Cascade is great on its own, with most/all us hops (simcoe, amarillo, chinook, citra, columbus, etc) and some euros like styrians or challenger.

Hard to go wrong with it really.


----------



## Lord Raja Goomba I (6/2/16)

What Mant's said.

In the (sort of defunct) recipe DB, there's a recipe of mine for lord Nelson Citra Cascading out of this Galaxy Pale Ale - and in the thread, there's a recipe sans-Nelson Sauvin.

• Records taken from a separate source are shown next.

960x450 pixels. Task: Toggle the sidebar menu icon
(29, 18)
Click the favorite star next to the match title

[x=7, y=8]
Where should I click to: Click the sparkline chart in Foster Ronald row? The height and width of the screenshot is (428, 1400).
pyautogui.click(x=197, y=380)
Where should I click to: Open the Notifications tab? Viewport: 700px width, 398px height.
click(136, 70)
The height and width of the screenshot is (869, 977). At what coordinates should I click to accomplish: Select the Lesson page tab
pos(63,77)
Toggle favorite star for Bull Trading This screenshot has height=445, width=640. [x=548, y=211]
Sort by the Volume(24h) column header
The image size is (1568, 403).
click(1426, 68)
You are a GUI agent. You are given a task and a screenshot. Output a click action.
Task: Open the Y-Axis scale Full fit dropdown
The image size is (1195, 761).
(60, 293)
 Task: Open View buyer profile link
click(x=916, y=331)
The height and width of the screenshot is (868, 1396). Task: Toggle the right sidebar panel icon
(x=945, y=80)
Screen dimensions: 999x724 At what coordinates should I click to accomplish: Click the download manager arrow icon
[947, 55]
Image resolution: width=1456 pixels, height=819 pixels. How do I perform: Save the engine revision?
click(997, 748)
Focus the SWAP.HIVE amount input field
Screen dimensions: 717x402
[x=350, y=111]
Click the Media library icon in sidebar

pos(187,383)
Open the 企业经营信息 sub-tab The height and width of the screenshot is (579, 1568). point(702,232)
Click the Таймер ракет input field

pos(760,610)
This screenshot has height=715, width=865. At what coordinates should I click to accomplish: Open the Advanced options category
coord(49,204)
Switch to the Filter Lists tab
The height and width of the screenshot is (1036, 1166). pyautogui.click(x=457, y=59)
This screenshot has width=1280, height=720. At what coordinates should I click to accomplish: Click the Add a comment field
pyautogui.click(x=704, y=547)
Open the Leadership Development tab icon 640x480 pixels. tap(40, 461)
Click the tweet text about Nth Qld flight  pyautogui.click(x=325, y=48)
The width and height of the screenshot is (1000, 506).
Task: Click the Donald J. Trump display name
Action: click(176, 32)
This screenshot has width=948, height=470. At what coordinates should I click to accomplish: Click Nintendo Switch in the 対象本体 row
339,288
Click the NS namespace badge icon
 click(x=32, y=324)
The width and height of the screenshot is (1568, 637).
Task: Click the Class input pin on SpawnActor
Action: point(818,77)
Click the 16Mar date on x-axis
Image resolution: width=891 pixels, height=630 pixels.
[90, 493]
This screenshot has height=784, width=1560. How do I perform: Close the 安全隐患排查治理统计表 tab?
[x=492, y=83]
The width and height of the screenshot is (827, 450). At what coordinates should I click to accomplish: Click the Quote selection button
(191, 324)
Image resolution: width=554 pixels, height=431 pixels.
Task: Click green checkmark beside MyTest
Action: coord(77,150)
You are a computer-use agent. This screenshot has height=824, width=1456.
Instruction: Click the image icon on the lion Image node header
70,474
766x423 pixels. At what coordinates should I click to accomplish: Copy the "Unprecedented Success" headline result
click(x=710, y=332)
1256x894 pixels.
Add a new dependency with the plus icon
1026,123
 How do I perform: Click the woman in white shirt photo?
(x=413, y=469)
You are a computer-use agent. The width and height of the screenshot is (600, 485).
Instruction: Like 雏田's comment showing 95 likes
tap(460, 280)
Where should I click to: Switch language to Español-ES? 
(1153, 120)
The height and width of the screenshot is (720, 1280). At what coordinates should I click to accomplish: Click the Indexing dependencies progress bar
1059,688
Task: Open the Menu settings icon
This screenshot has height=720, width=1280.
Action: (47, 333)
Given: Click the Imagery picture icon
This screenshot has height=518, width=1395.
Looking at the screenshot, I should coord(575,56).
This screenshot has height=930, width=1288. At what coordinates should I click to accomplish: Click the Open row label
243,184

I now prefer it with Chinook (or possibly Simcoe, but I do prefer Chinook), Citra and Galaxy. I find that Chinook (or other "piney" "woody" type of hops) really makes it shine and takes the fizzy fruity softdrink aspect out of the beer, whilst still leaving all the goodies from having fruity hops in there.


----------



## timmi9191 (6/2/16)

I find cascade is a great background to any new world hop. Works great with citra, which I believe is the combo used in 2 birds sunset ale


----------



## Exile (6/2/16)

Brewing up an all grain Sierra Nevada Pale Ale tomorrow that has Citra, Centennial, French Aramis & Cascade in the ingredients 
shit just noticed - minus the Galaxy


----------



## CmdrRyekr (6/2/16)

Mosaic and Cascade go together like Cocaine and Waffles.


----------



## MastersBrewery (6/2/16)

Cascade is one of those hops that has fantastic affinity with so many other such those mentioned above. (Writing this with a hop thief 7 in the glass) And all these combo's are just making me thirsty.


----------



## technobabble66 (6/2/16)

Kinda as above. Cascade is one of the few hops that seems to go with almost anything (depending on what you want to achieve, of course). 
You'll be totally fine to do as you suggest. 
Citra works with any New World hops. Cascade works with virtually everything. Galaxy can work with many New World hops, just be careful of how you treat it - ie: short steeping, so late in the boll or quick dry hopping. 
Good luck!


----------